En el salón, a mi derecha, el televisor funcionaba con el volumen bajado. Dodie se llevó un dedo a los labios y luego me indicó mediante gestos que la siguiera hasta la parte trasera de la casa. Mientras recorríamos el pasillo de puntillas de camino a la cocina tuve ocasión de comprobar lo mucho que Dodie había cambiado. La pérdida de peso la había transformado. Pinky me dijo que Dodie había adelgazado veintisiete kilos, y la diferencia era sorprendente. Los ojos, de un azul intenso, siempre habían sido lo mejor de su cuerpo. Ahora llevaba el pelo mejor teñido y mejor cortado, e iba mejor maquillada debido a su nuevo empleo. También había mejorado su guardarropa. El conjunto que vestía —un jersey de manga larga con cuello de pico, pantalones bien confeccionados y zapatos de tacón caros— la hacía tan esbelta como una modelo de pasarela, aunque Pinky tenía razón acerca de su trasero.
—Estás guapísima —le susurré cuando llegamos a la cocina.
—Gracias —respondió susurrando a su vez.
—¿Por qué susurramos?
Dodie levantó un dedo y lo agitó, como si mi pregunta fuera absurda.

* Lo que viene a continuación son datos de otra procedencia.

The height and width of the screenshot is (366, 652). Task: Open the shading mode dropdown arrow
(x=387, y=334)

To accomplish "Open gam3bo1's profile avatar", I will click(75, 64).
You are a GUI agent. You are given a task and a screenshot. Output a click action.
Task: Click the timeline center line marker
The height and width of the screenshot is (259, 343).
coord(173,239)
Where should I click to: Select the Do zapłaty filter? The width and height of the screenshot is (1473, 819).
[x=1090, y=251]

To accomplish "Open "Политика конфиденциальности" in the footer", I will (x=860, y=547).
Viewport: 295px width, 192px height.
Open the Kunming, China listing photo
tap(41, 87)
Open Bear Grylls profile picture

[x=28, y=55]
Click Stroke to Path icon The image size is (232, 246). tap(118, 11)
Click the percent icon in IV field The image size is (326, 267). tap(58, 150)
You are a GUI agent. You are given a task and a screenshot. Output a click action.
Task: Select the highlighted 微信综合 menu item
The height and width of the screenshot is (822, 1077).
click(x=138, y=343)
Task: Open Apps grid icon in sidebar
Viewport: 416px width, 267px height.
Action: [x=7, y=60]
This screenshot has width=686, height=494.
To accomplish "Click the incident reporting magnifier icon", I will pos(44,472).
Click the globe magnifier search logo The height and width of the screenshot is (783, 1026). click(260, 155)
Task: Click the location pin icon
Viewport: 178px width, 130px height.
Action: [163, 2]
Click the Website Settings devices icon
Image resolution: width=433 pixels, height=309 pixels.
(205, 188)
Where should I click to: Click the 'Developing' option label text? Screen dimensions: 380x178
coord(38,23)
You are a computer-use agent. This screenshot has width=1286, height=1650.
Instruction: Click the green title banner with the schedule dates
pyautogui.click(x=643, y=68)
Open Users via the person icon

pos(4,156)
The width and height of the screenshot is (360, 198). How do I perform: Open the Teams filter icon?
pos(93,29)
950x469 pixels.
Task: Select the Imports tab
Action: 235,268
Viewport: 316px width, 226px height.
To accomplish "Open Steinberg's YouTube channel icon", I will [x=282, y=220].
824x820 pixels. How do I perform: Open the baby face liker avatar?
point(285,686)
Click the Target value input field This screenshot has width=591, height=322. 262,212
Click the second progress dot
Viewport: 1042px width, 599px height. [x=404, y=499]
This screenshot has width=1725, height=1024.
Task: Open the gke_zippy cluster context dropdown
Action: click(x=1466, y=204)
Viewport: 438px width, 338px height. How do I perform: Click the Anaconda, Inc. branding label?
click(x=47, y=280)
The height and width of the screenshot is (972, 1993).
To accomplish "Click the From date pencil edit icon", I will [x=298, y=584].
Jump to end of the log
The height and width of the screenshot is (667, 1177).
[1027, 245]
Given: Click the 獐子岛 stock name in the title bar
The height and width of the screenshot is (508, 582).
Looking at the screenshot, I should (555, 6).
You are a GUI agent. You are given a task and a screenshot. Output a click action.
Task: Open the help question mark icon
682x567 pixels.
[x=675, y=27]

Tomó un bolígrafo y un periódico y en uno de los márgenes escribió: «Hay micrófonos».
—Me imagino que buscas a Pinky —dijo en voz baja—. ¿Qué ha hecho ahora?
—Ha cabreado a un poli llamado Len Priddy, y no ha sido muy buena idea.
—Ah, ese tipo —murmuró—. Pasó por aquí hace un rato, y le dije que Pinky había ido a verte.
Cerré los ojos, intentando reprimir un chillido. No era de extrañar que Len se hubiera presentado en mi despacho. Ya había espiado a Pinky allí por la mañana, y ahora Dodie me lo había vuelto a enviar.
—¿Qué pasa? —preguntó.
—No te preocupes —respondí—. ¿Sabes algo de las fotografías que ha robado Pinky?
—¿Fotografías? —preguntó nerviosa.
Aguardé unos segundos, con la esperanza de que cantara lo que sabía.
—Dodie, tienes que confiar en mí. Hasta ahora he trabajado a ciegas. No puedo ayudar a Pinky a menos que sepa lo que está pasando.
—Prométeme que no se lo contarás a nadie.
Me entraron ganas de poner los ojos en blanco, pero opté por llevarme la mano al corazón y jurarle fidelidad eterna.
Dodie se tapó la boca con la mano antes de hablar, por si quienquiera que la estuviera mirando desde lejos resultaba ser un avezado lector de labios. Dado que estábamos en el interior de la casa, no me pareció que fuera tan necesario. Me vi obligada a acercarme más a ella porque, además, seguía susurrando.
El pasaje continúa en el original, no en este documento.